También se deben evitar los alimentos que causen los síntomas, así como abandonar el consumo de tabaco. Si es posible, también se deben evitar los fármacos que disminuyan la relajación del esfínter esofágico inferior, como son los relajantes musculares, los anticolinérgicos, etcétera.

Fármacos 
El tratamiento en este caso va dirigido a inhibir la secreción ácida del estómago para disminuir el factor agresivo responsable de los síntomas. 
En los pacientes con síntomas y alteraciones leves está indicado el uso de antagonistas de los receptores H2 (cimetidina, ranitidina, famotidina). 
En los pacientes con síntomas más intensos o con esofagitis demostrada por endoscopia está indicado el uso de inhibidores de la bomba de protones (IBP), como omeprazol, esomeprazol, pantoprazol, lansoprazol y rabeprazol. Si no desaparecen los síntomas, se aumentarán las dosis de los IBP. El tratamiento se mantiene durante ocho semanas en los casos leves y durante 6-12 meses en los casos severos. 
Posteriormente, se intenta la retirada progresiva de los fármacos. Si reaparecen de nuevo los síntomas, se prolongará el tratamiento incluso de forma indefinida.
 
Cirugía 
Actualmente menos del 5% de los casos requieren un tratamiento quirúrgico.
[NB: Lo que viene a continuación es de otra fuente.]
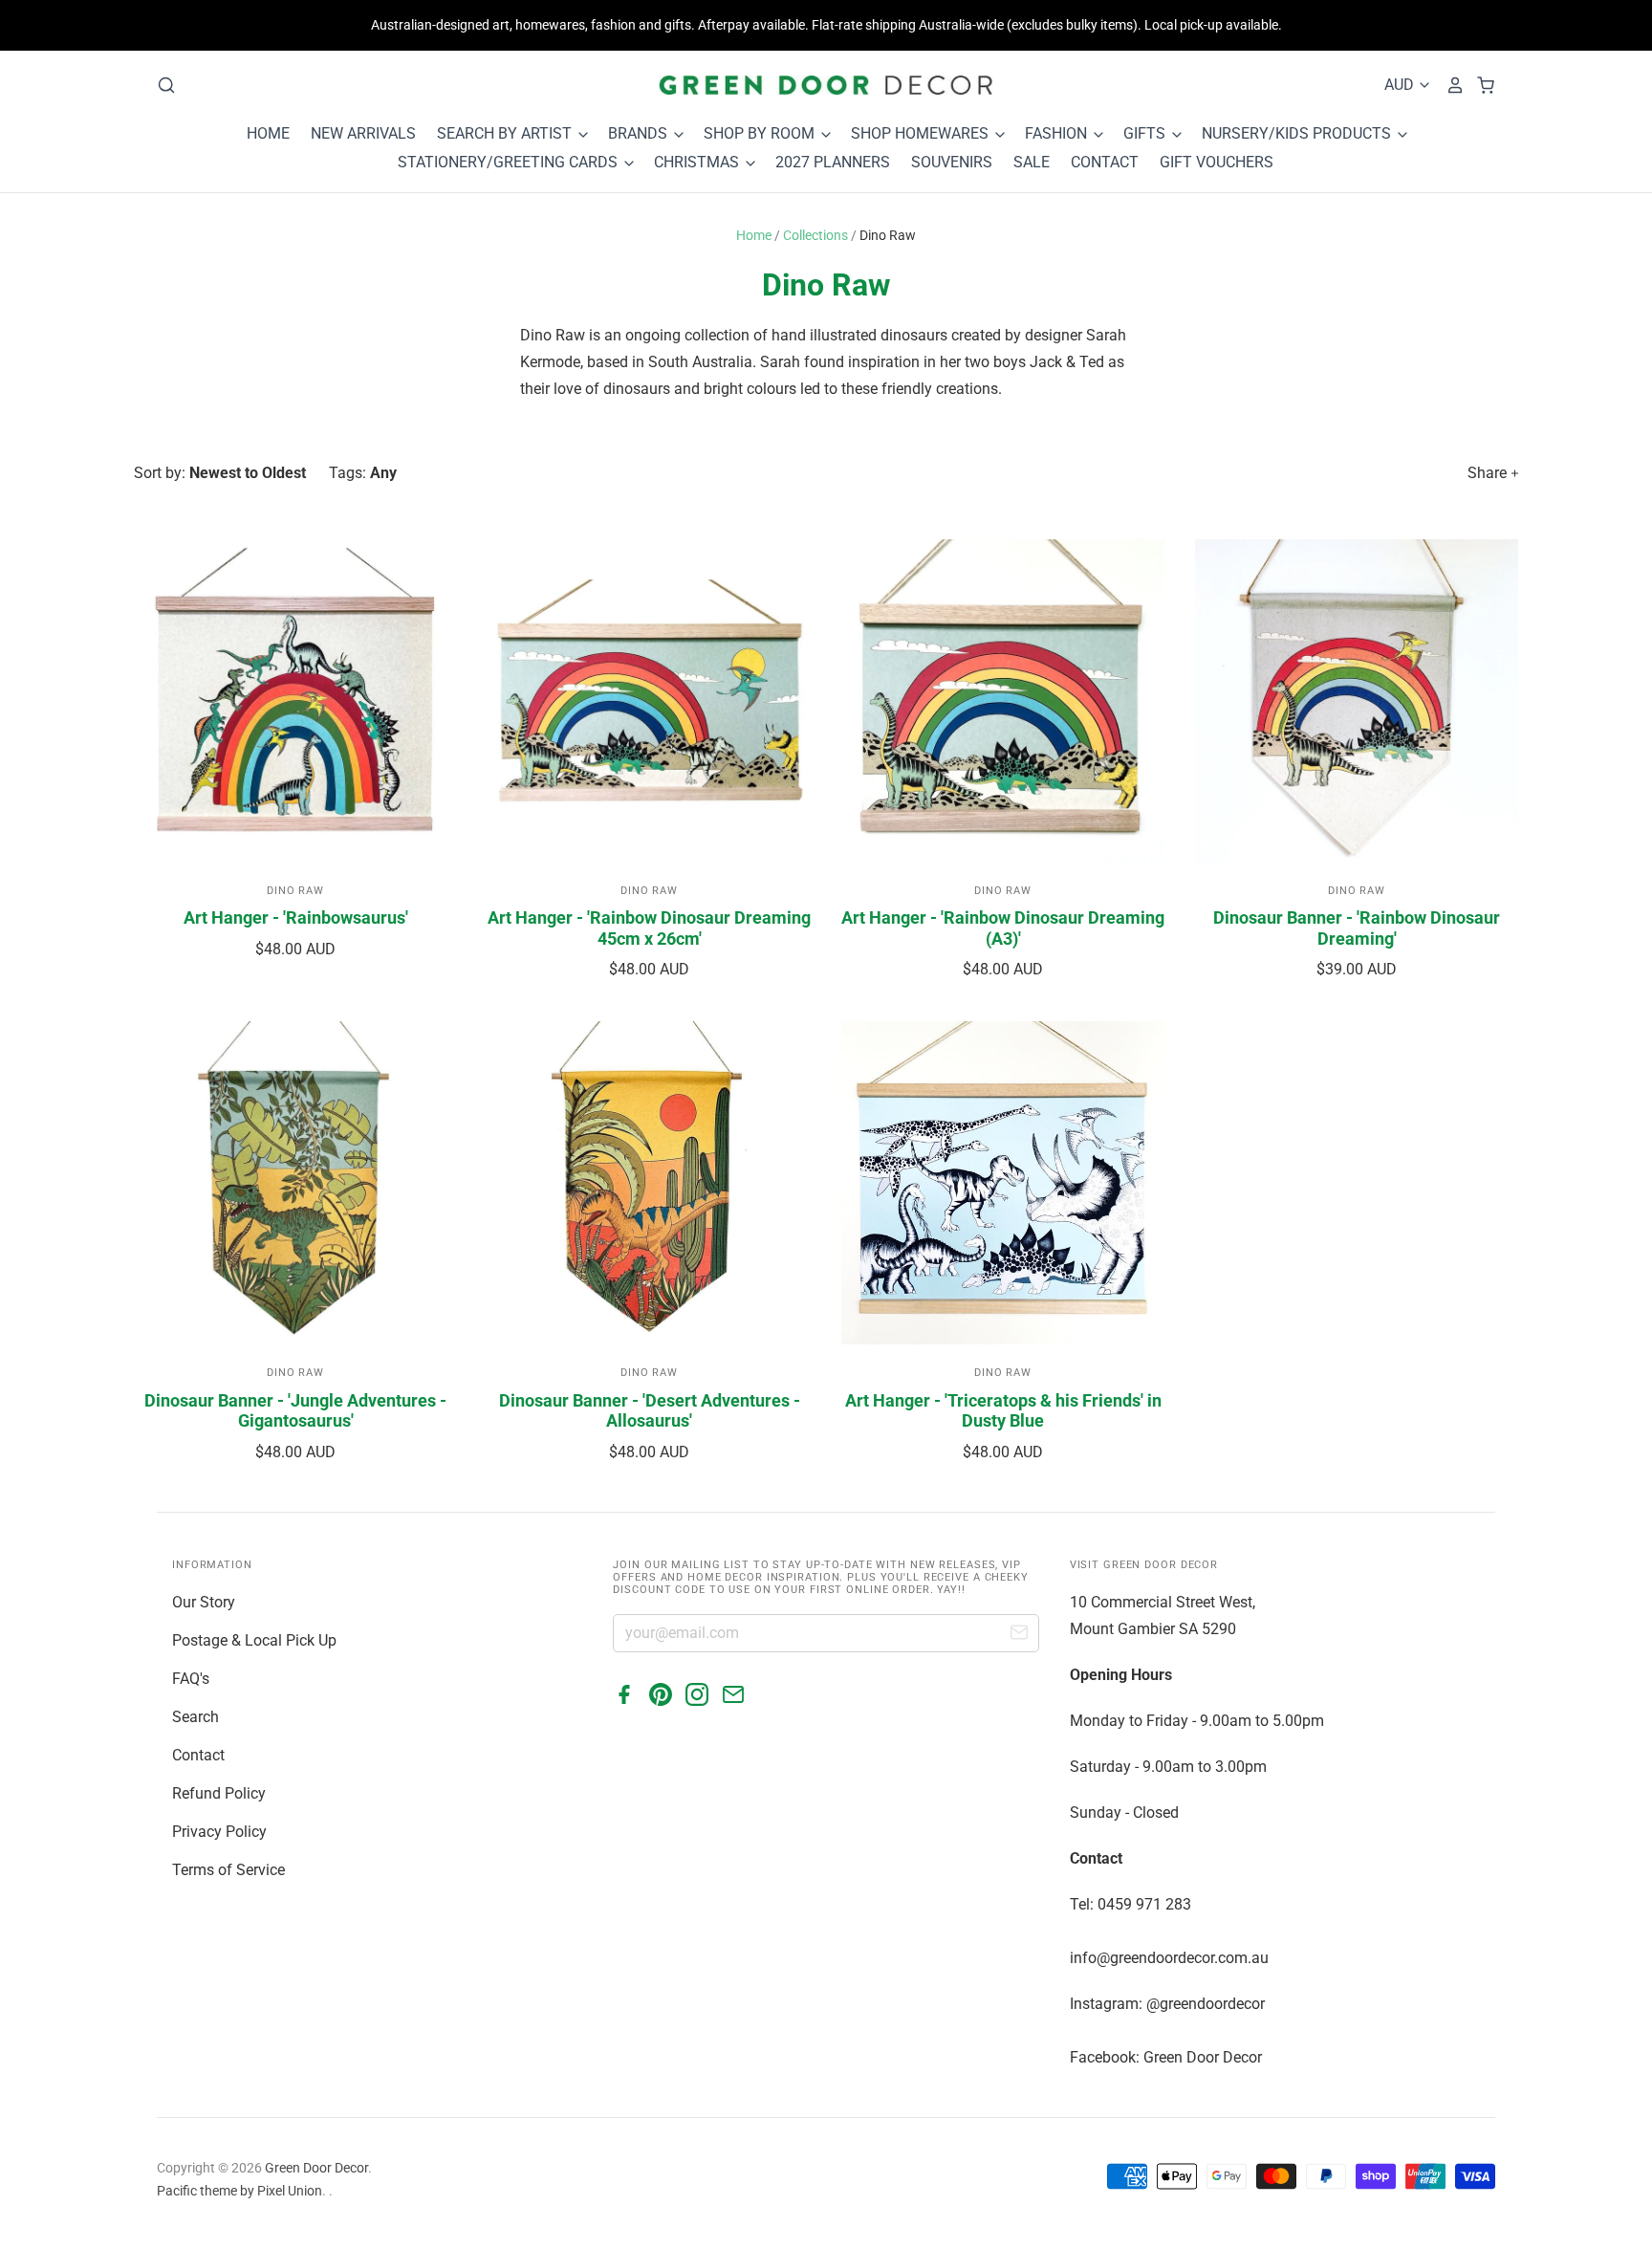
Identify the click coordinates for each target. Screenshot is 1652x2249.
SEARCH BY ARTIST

Está indicada cuando hay sintomatología persistente a pesar del tratamiento médico correcto, cuando reaparecen los síntomas al suspender la medicación prolongada, y cuando aparecen complicaciones. La cirugía se basa en la restauración de la función antirreflujo de la unión del esófago con el estómago (mantenimiento de la función del cardias). 

 

 

ADVERTENCIA:
Estas notas pretenden sólo dar información general sobre el problema y su manejo. No reemplazan las recomendaciones del médico. Ante cualquier duda, consulte a su médico especialista.